Intervals are specified with two endpoints. A closed intervial includes its endpoints and is denoted with square brackets. An open interval has two endpoints which are excluded and is indicated with curved brackets. Open and closed notation can be mixed in a single interval.

[0-1] - an closed interval for numbers between zero and one and where zero and one are included in the interval. [0-100) - a mixed interval for numbers between zero and one hundred where zero is included but one hundred is not. (10-90) - an open interval for numbers between ten and ninety were both values are excluded from the interval.

To include positive and negative infinity in your range you would leave that part of your range unspecified. A value with infinity will only use the curved bracket.

(-9) - a range from negative infinity up to but not including nine. [0-) - a range from zero inclusive to infinity.

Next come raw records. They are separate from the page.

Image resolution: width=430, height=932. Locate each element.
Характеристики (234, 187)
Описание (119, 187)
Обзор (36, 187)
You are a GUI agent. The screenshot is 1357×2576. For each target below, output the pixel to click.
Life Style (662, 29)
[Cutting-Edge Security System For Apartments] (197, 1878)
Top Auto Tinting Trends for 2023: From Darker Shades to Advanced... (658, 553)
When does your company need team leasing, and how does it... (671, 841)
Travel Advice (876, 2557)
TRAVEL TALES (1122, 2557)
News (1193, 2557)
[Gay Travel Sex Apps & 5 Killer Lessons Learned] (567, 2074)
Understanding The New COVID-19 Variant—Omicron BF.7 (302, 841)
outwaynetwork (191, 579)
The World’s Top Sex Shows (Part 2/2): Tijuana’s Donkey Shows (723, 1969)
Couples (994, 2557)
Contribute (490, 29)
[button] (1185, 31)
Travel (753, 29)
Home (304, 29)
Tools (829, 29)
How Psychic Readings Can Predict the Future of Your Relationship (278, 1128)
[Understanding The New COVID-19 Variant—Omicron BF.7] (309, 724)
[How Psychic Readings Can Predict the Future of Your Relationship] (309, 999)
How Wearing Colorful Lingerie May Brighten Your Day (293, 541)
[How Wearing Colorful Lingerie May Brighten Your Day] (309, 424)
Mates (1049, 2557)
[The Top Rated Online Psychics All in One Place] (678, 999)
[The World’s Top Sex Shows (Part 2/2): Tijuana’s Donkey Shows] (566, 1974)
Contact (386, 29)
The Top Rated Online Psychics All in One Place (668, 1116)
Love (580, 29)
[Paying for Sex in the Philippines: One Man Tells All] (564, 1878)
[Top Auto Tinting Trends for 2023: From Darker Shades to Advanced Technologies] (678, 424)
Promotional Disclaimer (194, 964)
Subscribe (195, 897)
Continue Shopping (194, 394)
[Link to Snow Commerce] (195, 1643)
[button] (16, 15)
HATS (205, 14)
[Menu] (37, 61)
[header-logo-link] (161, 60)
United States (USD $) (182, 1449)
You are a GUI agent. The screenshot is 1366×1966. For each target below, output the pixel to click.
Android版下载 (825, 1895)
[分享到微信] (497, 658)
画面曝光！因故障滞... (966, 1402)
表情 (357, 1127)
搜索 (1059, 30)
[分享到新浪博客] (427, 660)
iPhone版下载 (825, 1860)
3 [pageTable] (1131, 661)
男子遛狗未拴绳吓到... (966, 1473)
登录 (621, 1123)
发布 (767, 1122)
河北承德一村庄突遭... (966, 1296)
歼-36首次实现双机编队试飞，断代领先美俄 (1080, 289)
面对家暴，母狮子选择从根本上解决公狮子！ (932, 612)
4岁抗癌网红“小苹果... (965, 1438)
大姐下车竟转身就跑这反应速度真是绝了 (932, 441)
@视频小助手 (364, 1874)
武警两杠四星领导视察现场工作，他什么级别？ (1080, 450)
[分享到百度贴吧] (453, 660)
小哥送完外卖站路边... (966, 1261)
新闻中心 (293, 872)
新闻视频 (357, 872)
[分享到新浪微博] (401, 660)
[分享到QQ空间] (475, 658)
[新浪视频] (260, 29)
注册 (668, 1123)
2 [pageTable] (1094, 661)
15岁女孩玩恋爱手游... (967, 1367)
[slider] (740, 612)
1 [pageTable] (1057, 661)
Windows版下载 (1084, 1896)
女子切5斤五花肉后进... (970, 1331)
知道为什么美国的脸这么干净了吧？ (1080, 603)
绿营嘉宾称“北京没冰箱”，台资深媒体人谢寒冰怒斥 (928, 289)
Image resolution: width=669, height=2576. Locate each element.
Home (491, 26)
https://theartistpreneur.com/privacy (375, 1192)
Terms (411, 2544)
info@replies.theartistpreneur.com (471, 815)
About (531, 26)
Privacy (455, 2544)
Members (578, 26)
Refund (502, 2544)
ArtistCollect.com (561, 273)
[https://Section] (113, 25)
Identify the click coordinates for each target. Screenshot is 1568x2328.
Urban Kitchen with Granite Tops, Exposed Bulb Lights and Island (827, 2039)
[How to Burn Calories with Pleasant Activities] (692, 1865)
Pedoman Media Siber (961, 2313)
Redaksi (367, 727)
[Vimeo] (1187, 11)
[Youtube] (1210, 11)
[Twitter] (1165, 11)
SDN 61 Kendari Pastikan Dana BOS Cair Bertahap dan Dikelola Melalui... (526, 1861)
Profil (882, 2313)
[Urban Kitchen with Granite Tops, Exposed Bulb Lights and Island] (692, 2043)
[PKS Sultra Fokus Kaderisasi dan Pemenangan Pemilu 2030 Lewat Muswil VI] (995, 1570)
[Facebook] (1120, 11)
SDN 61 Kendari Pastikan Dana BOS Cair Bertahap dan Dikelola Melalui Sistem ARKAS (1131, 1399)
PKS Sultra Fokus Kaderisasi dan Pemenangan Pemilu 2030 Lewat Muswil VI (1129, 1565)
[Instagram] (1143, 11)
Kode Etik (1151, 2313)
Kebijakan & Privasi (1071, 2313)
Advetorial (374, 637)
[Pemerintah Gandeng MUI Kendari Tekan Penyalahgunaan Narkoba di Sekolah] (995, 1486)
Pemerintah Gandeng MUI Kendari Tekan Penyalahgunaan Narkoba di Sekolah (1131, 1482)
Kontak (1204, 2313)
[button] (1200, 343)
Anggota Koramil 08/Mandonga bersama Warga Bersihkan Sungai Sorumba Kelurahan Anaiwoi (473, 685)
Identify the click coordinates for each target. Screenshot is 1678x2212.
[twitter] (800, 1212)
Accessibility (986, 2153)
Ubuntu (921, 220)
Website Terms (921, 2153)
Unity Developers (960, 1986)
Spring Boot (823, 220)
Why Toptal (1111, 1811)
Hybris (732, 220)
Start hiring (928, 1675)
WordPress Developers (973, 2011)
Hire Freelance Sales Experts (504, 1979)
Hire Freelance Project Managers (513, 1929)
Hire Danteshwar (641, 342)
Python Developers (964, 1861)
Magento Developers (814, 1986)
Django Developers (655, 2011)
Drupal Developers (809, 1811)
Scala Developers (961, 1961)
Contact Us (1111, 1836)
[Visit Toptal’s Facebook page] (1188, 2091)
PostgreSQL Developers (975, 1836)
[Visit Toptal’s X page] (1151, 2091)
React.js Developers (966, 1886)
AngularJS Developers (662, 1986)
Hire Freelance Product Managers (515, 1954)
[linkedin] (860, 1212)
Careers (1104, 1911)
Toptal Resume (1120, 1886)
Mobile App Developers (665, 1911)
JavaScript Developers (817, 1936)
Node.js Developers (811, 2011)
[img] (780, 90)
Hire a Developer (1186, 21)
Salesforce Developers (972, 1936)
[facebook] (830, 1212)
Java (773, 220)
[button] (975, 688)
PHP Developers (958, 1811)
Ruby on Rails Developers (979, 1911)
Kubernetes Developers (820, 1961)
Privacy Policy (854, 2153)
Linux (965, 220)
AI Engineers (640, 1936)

Intervals only apply to Numeric and DateTime datatypes.

Schema example

The following code describes an example schema to which the example overlays will reference.

Capture base:

{
  "type": "spec/capture_base/1.0",
  "digest": "Etszl9LgLUjllI950rd2lO6rF5-BP_jGzXGBPkFZCZFA",
  "classification": "RDF106",
  "attributes": {
    "Albumin_concentration": "Numeric",
    "Glucose_concentration": "Numeric",
    "Sample _name": "Text",
    "Sample_type": "Text"
  },
  "flagged_attributes": []
}

Example of a range overlay.

There can only be one range overlay in a schema. Each attribute can have one and only one range specified. Only Numeric, Array(numeric), DateTime, Array(DateTime) datatypes can have ranges.

{
  "capture_base": "Etszl9LgLUjllI950rd2lO6rF5-BP_jGzXGBPkFZCZFA",
  "digest": "XXXX",
  "type": "spec/overlays/range/1.0",
  "range": {
    "Albumin_concentration": (0-)
    "Glucose_concentration": (0-1000)
  }
}

Reference

Bracket notation adapted from Wikipedia: https://en.wikipedia.org/wiki/Interval_(mathematics)#Notations_for_intervals.

Drawbacks

Creators will need to check that their range endpoints would pass data verification according to the schema rules (e.g. if a date is used as a range endpoint such as 2024-04-09 this must pass any data verification rules such as in the format overlay).

Rational and Alternatives

There are currently no way to provide ranges that can be interpreted by a machine. A range could always be described in the information overlay.

Prior Art

Unresolved questions

Implementations

blelump commented 3 months ago

A recent business requirement uncovered absolute and relative ranges:

How does the DSWG perceive this type of range?

carlyh-micb commented 3 months ago

We'll have to discuss. My first impression is that these are two overlays Absolute ranges and relative ranges and you can also have both at the same time. The relative range will require significantly more work.